Amazing as Brookings is, the foundation has amply added to the community’s reputation – a fact that families helped by the group will attest to.

“The foundation is a wonderful thing. We donate to it as much as possible now to help other families with their kids that are going through something like this,” Jan Struck said. “Eventually, I would like to be able to give back to the Kelly McGeough Foundation by being a part of the organization. I am hoping here in the next few years, once my kids get out of the house, that I can get involved with the foundation to give back in that sense.
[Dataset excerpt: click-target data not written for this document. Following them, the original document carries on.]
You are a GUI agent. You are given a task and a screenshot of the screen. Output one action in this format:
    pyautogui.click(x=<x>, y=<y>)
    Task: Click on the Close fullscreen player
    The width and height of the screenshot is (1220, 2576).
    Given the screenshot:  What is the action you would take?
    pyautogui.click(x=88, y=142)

“I tell people about the organization, how much it helped us … if I hear about anyone with kids that are in the hospital, I always mention the organization to them.”

Celene Hirrschoff also shared her lasting impressions with the foundation and similar groups.

“The fact that there’s such great organizations right here in Brookings, and that anybody has access to them, and the money stays locally,” she said. “They’ve stayed in touch with my son – they’ve even formed kind of a bond with (Breck) – and so I think it’s really been a blessing to our family to have a picture with Breck and Sandy from the Cubby’s fundraiser last year and her husband. I think we’re blessed by it, and I hope other people are blessed by these types of things in our community.

“I just think it’s a very good cause and (Sandra and Bill) have done a lot of good with the tragedy of what happened to them,” Celene Hirrschoff added, saying that she hopes her family will also be able to help others at a time when they’re in need.

The child that started all of this has been gone almost 40 years now, but his story is still unfolding, and it’s far from being over.

“Kelly’s birthday was in July. He would have been 50. Think of that. We’ll always miss him. He’ll always be part of our family and part of our hearts,” Sandra McGeough said. “He would be so surprised and humbled. He would just say to his Mom and Dad, ‘Can you believe this, Mom and Dad? Wow!’ That was just kind of the little guy he was.”

Foundation fundraisers planned at VFW, Cubby’s in Brookings starting Sunday

Fundraising plays an important role in helping the Kelly McGeough Foundation aid children and their families in Brookings County, and two dates to keep in mind are Aug. 21-22.

• Sunday, Aug. 21, Brookings VFW at 520 Main Ave., from 9:30 a.m. to 1 p.m.: Come on down for your choice of biscuits and gravy, pancakes, scrambled eggs, sausage and beverages for $8. Or get it all for $10.

• Monday, Aug. 22, Cubby’s Sports Bar & Grill at 307 Main Ave., starting at 5 p.m.: Cubby’s is donating proceeds from all food sales that evening to support the foundation’s mission of assisting families whose children are undergoing catastrophic illness or medical situations.